Brandice grabbed Junior’s hand and pulled his body closer to hers, “Lay with me.” She instructed in a soft cry. He was the only person who she wanted to be around right now. Junior took off his black suit jacket and threw it over a chair in the corner of the large room before getting on the bed and lovingly wrapping his arms around her body. They lay together, her back to his chest, in silence for a while. Brandice fell in and out of a light sleep before she said, “I can still hear his voice in my head. It’s so clear, like he’s still here.”
“That’s because he will always live in your heart and in your memory.”
She turned in his arms to face him. “But I wonder if his voice will always be this clear. I don’t want to forget his voice, or his laughter, or the way he smelled.”
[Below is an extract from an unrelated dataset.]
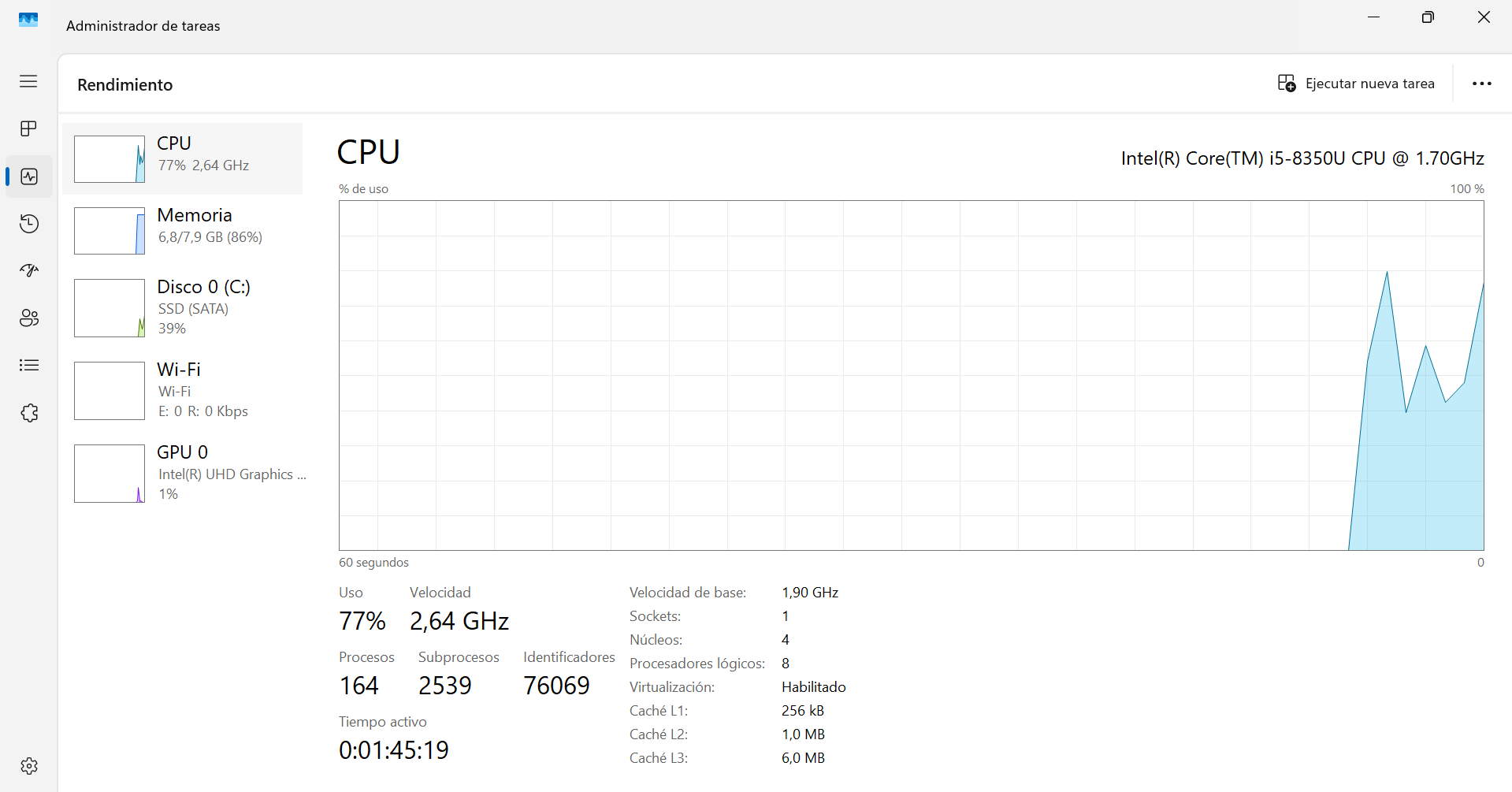Open the Details list page icon
Screen dimensions: 1512x792
point(29,366)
“You won’t,” he told her. “Because if you start to forget then I will remind you. Together we will remember everything about your father. I promise.”
Brandice knew that if by some chance she did start to forget her father, Junior would do what he said because he was that type of guy. He always kept his word to her, never letting her down in their seventeen-year friendship. Junior was the only person closer to her than her parents. He had all the qualities of a good man- loyal to the end. He reminded Brandice of her father in so many ways.
“Mama said he left me a letter. Something he wrote a while ago but never gave to me. She says it’s important that I read it soon but I don’t think I’m ready to open it yet though.” She sniffled as the tears began to fall again. The thought that her father had something important to tell her, that he put it in a letter, was too much to think about right now. She could hardly look at his picture let alone read his words.
Junior wiped her tears away with his thumb. “You don’t have to open it now. There is no rush. There’s nothing in that letter that can’t wait until tomorrow. For now I want you to get some sleep.”
“Are you leaving?” She asked in disappointment. His presence took away the feeling of darkness that wouldn’t seem to go away otherwise.
Junior shook his head. “I’ll be here when you fall asleep and when you wake up.”
With those words Brandice was content and tranquil enough to allow herself the first real sleep she experienced in days.